Selected excerpt:
▼
Prior to completion of the Acquisition and the Private Placement, QCC will seek to consolidate (the “Consolidation”) the issued and outstanding QCC Shares on a nine for one basis, resulting in approximately 2,292,065 QCC Shares being issued and outstanding immediately prior to closing of the Private Placement and the Acquisition. The QCC Shares issuable to the Vendors in partial payment of the Purchase Price and issued under the Private Placement will be issued on a post-Consolidation basis.

Conditions of Closing

The Acquisition is subject to a satisfactory due diligence review by both parties, regulatory approval, approval of the shareholders of QCC, the completion of the Private Placement, the finalization and execution of definitive documentation and the acceptance of the TSX Venture Exchange. The transactions cannot close until the required shareholder approval is obtained. There can be no assurance that the transactions will be completed as proposed or at all.

Grant of Stock Options

QCC intends to reserve for issuance to directors, officers, employees and consultants of QCC and its subsidiaries options to purchase up to 10% of the total number of shares of QCC issued upon completion of the transactions described herein with an exercise price of $1.00 per share (on a post-Consolidation basis).

Investors are cautioned that, except as disclosed in the management information circular to be prepared in connection with the acquisition, any information released or received with respect to the transactions may not be accurate or complete and should not be relied upon. Trading in the securities of the Company should be considered highly speculative.
▲
Extracted entries:
▼
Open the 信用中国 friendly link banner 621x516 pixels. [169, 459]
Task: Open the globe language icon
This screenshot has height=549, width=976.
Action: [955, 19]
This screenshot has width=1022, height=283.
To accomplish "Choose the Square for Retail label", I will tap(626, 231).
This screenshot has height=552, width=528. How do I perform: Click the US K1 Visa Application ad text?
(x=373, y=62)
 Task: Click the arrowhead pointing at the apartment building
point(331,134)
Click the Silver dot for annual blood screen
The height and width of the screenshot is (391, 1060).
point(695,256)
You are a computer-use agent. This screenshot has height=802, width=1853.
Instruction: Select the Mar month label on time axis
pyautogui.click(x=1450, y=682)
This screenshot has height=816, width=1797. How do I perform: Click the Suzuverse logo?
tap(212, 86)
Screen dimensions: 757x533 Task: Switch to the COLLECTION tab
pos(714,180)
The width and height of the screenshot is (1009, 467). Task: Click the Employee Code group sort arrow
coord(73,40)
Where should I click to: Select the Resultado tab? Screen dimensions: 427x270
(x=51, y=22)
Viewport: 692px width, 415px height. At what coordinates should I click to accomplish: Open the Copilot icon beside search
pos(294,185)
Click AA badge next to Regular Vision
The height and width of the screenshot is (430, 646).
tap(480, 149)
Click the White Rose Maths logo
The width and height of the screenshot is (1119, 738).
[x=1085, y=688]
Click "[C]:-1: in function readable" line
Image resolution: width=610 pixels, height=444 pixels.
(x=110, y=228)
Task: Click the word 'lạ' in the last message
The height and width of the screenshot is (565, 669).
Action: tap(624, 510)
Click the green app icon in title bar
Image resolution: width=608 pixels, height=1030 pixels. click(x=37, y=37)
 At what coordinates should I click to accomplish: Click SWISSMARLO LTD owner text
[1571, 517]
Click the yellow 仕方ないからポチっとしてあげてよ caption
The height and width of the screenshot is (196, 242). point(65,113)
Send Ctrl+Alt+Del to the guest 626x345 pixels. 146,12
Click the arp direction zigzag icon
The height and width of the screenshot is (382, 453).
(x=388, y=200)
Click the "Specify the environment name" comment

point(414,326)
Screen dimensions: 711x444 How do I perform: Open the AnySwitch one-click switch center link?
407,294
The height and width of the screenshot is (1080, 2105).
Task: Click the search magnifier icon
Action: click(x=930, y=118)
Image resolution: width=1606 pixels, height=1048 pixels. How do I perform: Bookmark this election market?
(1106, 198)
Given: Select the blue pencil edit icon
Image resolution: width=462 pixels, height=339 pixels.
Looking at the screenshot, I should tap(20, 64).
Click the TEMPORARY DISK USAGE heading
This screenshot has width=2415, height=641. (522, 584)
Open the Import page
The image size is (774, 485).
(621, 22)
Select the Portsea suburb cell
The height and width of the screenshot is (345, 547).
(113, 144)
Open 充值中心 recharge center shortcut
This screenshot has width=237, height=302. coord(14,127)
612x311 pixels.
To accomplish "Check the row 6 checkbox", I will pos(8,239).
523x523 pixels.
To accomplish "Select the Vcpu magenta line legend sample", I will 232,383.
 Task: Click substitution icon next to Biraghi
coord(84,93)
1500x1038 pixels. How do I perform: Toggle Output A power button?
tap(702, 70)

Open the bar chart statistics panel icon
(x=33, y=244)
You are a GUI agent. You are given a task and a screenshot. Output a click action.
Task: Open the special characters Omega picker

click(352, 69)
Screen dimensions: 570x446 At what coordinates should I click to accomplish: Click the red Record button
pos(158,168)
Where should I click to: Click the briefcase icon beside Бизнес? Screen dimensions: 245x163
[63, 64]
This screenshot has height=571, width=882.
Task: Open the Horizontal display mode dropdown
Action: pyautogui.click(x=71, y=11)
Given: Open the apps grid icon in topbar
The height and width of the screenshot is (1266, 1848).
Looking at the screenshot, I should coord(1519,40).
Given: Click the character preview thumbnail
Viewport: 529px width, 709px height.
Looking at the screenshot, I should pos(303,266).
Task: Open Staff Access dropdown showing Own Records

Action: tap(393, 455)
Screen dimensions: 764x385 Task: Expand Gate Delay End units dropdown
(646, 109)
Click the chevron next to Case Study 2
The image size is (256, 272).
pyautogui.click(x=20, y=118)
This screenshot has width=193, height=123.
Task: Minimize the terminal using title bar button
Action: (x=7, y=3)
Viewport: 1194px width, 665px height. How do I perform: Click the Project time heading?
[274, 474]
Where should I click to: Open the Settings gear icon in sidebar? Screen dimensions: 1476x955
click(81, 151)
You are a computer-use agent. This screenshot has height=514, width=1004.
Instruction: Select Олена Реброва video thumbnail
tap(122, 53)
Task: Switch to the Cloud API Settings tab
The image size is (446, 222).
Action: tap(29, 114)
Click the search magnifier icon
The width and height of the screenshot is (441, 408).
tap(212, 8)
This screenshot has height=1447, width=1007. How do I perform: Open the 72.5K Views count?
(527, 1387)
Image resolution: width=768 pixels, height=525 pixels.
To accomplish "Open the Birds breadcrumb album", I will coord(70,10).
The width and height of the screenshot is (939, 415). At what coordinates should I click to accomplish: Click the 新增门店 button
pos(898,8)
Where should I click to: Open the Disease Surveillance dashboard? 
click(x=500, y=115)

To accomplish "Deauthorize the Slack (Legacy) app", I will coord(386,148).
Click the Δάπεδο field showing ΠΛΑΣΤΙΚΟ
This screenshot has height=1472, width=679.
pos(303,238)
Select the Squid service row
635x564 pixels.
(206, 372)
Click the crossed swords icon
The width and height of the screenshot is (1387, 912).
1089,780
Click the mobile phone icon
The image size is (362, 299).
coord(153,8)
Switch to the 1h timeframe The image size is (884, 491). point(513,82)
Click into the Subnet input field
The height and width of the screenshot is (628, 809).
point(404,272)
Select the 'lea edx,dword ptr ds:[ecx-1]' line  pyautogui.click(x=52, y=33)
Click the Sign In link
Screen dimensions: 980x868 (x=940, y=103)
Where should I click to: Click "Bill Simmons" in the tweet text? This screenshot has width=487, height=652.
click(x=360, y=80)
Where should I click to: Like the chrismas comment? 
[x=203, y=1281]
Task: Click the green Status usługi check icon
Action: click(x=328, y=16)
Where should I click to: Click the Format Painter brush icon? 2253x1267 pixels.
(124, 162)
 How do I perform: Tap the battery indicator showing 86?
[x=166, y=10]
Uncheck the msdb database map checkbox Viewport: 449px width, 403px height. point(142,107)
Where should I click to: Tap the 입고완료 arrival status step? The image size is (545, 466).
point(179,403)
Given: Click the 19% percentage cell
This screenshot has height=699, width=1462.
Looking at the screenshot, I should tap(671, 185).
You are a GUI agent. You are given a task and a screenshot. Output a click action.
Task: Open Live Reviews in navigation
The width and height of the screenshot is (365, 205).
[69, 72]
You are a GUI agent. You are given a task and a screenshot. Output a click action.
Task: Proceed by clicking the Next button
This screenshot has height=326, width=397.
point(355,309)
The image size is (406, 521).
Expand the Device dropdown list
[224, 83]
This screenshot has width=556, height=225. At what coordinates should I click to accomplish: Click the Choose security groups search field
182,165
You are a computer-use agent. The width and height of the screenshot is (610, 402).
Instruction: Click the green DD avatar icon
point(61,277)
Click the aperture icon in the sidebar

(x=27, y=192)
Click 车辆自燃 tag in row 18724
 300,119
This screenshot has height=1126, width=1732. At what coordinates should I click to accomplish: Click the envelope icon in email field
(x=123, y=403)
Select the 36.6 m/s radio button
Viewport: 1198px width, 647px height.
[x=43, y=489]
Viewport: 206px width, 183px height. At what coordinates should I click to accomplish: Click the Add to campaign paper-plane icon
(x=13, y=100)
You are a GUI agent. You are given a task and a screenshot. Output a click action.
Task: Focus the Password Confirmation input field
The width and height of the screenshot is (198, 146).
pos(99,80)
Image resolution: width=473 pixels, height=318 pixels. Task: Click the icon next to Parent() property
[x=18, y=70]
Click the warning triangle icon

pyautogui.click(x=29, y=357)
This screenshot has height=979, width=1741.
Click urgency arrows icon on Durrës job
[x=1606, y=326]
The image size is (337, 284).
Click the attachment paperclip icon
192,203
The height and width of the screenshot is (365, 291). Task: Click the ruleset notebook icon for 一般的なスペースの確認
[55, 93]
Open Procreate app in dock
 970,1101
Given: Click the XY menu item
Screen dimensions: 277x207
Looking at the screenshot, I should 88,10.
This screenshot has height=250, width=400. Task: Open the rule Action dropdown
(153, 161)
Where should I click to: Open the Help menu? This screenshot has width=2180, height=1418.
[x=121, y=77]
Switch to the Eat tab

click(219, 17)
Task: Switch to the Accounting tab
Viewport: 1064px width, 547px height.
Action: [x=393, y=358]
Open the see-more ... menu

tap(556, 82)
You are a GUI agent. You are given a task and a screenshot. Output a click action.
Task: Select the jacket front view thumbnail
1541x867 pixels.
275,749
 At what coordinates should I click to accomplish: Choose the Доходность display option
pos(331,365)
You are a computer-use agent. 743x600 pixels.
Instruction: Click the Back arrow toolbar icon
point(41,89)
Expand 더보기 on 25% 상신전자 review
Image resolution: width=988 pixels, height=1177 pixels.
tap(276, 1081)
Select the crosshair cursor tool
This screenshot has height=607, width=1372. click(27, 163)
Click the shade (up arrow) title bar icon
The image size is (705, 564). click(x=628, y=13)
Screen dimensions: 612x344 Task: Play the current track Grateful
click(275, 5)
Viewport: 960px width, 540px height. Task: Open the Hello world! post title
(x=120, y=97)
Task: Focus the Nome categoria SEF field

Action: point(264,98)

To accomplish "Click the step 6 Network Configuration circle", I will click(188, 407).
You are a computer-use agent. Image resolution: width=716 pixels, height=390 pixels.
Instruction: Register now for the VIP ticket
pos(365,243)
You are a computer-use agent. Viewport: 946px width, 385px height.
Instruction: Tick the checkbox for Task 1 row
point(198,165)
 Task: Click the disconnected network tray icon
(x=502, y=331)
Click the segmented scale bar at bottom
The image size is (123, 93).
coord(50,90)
▲
Job A: Reproduce the QCC acquisition passage word for word, from start to finish.
Job B: In the entries, rewrite the lines from the one containing "Screen dimensions: 757x533" up to and including the one containing "(x=51, y=22)", changing "tab" to "panel" and keeping everything else unchanged. Output only those lines.

Exercise answer A:
Prior to completion of the Acquisition and the Private Placement, QCC will seek to consolidate (the “Consolidation”) the issued and outstanding QCC Shares on a nine for one basis, resulting in approximately 2,292,065 QCC Shares being issued and outstanding immediately prior to closing of the Private Placement and the Acquisition. The QCC Shares issuable to the Vendors in partial payment of the Purchase Price and issued under the Private Placement will be issued on a post-Consolidation basis.

Conditions of Closing

The Acquisition is subject to a satisfactory due diligence review by both parties, regulatory approval, approval of the shareholders of QCC, the completion of the Private Placement, the finalization and execution of definitive documentation and the acceptance of the TSX Venture Exchange. The transactions cannot close until the required shareholder approval is obtained. There can be no assurance that the transactions will be completed as proposed or at all.

Grant of Stock Options

QCC intends to reserve for issuance to directors, officers, employees and consultants of QCC and its subsidiaries options to purchase up to 10% of the total number of shares of QCC issued upon completion of the transactions described herein with an exercise price of $1.00 per share (on a post-Consolidation basis).

Investors are cautioned that, except as disclosed in the management information circular to be prepared in connection with the acquisition, any information released or received with respect to the transactions may not be accurate or complete and should not be relied upon. Trading in the securities of the Company should be considered highly speculative.

Exercise answer B:
Screen dimensions: 757x533 Task: Switch to the COLLECTION panel
pos(714,180)
The width and height of the screenshot is (1009, 467). Task: Click the Employee Code group sort arrow
coord(73,40)
Where should I click to: Select the Resultado panel? Screen dimensions: 427x270
(x=51, y=22)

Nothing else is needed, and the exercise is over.